# Complimenti a SHEV

## cerri

Faccio i miei più sentiti complimenti a Shev, che da oggi è ufficialmente un Moderator.

Shev si è sempre distinto per la sua presenza costante, la capacità tecnica e la sua immensa disponibilità, nonchè per la sua fiducia nelle regole e nei must-to-do del forum.

Sono sicuro che sarà un grande Moderator, anche se sempre nettamente meno bravo di me  :Twisted Evil: 

Benvenuto!  :Cool: 

----------

## Gandalf98

Complimenti complimenti ...... complimenti Shev!!!!

----------

## Peach

HIP HIP WHOORAY!

----------

## morellik

WOW arrivo quarto. E' un successo per me   :Very Happy: 

Shev e' sempre un punto di riferimento per la comunita'.
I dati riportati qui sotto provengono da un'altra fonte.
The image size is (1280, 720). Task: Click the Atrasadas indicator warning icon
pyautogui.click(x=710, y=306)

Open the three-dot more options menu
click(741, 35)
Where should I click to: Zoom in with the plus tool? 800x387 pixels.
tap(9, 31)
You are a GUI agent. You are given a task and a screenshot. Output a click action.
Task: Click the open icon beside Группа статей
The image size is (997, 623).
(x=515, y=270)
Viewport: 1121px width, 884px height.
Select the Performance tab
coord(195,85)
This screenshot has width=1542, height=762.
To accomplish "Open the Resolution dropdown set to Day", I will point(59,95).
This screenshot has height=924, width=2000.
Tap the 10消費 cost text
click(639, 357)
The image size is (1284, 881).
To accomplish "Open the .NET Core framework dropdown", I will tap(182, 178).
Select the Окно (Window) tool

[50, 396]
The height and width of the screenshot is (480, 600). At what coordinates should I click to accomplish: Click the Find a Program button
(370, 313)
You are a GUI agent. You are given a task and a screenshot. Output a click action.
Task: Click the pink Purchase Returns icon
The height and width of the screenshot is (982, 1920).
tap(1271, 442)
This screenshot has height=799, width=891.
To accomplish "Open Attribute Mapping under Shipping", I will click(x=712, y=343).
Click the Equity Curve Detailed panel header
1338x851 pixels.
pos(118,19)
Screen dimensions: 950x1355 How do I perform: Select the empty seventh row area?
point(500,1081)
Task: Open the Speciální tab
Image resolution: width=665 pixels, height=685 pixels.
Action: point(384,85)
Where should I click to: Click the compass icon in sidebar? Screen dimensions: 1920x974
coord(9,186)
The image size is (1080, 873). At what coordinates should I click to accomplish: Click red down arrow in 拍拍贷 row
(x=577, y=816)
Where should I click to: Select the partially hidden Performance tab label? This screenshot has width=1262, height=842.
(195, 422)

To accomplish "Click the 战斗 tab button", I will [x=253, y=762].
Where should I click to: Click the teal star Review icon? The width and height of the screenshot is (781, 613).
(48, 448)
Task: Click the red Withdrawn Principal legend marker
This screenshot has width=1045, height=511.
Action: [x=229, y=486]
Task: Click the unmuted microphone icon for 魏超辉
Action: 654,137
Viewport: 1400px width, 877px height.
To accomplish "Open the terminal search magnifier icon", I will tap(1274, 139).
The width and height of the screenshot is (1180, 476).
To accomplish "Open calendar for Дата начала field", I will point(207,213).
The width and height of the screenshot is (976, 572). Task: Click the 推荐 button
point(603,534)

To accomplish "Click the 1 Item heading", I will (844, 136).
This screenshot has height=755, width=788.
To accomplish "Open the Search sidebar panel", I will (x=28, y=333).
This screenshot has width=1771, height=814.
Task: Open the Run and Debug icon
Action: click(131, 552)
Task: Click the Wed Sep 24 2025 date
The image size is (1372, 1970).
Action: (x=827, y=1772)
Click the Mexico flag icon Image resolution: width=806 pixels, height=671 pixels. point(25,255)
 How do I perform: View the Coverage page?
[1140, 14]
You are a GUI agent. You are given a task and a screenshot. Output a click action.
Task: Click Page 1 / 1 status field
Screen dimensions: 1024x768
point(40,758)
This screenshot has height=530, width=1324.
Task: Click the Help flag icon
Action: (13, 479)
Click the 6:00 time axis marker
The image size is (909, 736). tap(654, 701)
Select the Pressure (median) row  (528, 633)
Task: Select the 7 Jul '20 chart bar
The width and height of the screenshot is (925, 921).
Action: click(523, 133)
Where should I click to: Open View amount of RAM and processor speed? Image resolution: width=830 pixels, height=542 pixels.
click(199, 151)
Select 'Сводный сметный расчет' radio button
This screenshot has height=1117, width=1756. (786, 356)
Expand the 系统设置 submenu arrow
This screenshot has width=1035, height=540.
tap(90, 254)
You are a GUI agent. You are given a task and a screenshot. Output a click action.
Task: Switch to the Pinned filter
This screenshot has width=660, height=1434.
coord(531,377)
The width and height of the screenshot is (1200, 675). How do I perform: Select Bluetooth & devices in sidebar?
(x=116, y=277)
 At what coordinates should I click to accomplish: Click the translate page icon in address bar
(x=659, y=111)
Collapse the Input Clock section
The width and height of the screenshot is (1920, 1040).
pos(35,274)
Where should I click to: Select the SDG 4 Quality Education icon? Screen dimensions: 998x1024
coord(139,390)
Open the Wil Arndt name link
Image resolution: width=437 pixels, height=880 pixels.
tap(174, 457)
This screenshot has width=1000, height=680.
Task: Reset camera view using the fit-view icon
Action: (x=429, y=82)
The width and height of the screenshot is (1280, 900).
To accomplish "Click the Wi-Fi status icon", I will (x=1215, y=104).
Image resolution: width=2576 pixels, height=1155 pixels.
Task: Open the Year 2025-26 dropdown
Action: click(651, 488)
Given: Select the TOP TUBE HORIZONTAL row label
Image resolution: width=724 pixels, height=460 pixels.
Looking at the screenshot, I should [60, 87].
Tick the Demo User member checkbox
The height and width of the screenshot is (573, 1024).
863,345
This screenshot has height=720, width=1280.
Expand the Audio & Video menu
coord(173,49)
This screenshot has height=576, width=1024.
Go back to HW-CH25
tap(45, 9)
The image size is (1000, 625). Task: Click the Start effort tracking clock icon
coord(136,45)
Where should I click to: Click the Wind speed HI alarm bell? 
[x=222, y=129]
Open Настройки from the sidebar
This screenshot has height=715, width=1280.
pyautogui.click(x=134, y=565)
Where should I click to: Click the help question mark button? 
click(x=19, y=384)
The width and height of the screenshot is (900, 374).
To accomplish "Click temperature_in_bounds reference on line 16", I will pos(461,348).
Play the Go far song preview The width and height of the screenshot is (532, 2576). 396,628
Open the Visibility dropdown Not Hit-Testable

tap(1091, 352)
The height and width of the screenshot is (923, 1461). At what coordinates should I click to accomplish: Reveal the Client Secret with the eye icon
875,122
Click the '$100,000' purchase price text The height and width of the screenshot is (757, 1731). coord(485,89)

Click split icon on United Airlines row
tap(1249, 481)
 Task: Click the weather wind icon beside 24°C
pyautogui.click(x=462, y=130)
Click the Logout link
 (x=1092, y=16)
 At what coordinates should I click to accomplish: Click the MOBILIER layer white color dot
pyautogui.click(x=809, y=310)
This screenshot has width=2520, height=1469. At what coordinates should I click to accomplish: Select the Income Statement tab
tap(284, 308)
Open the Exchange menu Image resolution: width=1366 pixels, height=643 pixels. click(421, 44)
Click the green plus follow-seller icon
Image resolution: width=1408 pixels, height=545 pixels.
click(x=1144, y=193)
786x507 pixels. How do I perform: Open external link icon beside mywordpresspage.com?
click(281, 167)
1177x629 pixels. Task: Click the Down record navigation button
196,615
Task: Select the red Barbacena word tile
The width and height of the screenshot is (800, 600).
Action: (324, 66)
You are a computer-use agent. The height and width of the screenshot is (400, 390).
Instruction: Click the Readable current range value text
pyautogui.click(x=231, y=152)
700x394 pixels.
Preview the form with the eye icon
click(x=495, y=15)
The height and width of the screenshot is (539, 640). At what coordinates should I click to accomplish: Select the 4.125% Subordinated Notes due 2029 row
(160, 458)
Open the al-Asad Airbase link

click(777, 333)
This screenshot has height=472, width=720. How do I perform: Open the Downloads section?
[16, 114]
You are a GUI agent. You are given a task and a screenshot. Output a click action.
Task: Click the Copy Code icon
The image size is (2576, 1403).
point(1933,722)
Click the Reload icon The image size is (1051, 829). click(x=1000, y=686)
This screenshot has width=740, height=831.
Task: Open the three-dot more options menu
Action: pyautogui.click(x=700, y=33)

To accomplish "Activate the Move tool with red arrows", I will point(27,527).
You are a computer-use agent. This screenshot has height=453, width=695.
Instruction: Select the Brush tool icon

E VAIIIIIIIIIIIIIIIIIIIIIIIIIII!!!!!!! Shev sempre cosi'.

Ciauz

morellik

----------

## Gandalf98

 *morellik wrote:*   

> WOW arrivo quarto. E' un successo per me  
> 
> 

 

rallegrati perchè sei avanzato di una posizione: sei terzo!!

Non potevi precedere Cerri  :Very Happy: 

Cià

----------

## paolo

Mi-ti-co Shev!

Lo sostenevo da tempo che dovevi diventare moderatore!!!  :Razz: 

Auguri e figli maschi  :Wink: 

Paolo

----------

## codadilupo

Benebenebene ! 

Coda

----------

## bubble27

 :Very Happy:  Grande Shev....... ma questo nick deriva dal mitico Shevcencko ???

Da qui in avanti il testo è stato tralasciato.